■ Document section
· · · · ·
According to new data, lowering air pollution concentrations below World Health Organization (WHO) guidelines can lead to a considerable reduction of premature deaths.
Currently, air pollution is considered a major environmental cause of global morbidity and death.
“Long-term exposure to ambient particulate matter (PM) with diameter less than or equal to 2·5 μm (PM2·5) was estimated to cause between 4 and 9 million premature deaths in 2015 globally, ranking PM2·5 as the fifth greatest risk factor for global mortality in the Global Burden of Disease, Injuries, and Risk Factors Study (GBD) 2015,” wrote the study investigators.
The team, led by Sasha Khomenko, Institute for Global Health, Barcelona, Spain, conducted a quantitative health impact study that evaluated health effects of air pollution across 969 cities and 47 greater cities in Europe.
Looking at the year 2015, they estimated the effect of air pollution exposure on natural-cause death in adult residents aged ≥20 years.
· · · · ·
■ Assignment
Restate the air pollution passage, starting at "Currently, air pollution" and ending at "cities in Europe.", and switch "morbidity" to "illness".

■ Supplied records
· · · · ·
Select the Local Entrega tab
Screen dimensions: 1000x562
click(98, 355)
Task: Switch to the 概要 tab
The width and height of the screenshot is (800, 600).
· · · · ·
■ Exercise solution
Currently, air pollution is considered a major environmental cause of global illness and death.
“Long-term exposure to ambient particulate matter (PM) with diameter less than or equal to 2·5 μm (PM2·5) was estimated to cause between 4 and 9 million premature deaths in 2015 globally, ranking PM2·5 as the fifth greatest risk factor for global mortality in the Global Burden of Disease, Injuries, and Risk Factors Study (GBD) 2015,” wrote the study investigators.
The team, led by Sasha Khomenko, Institute for Global Health, Barcelona, Spain, conducted a quantitative health impact study that evaluated health effects of air pollution across 969 cities and 47 greater cities in Europe.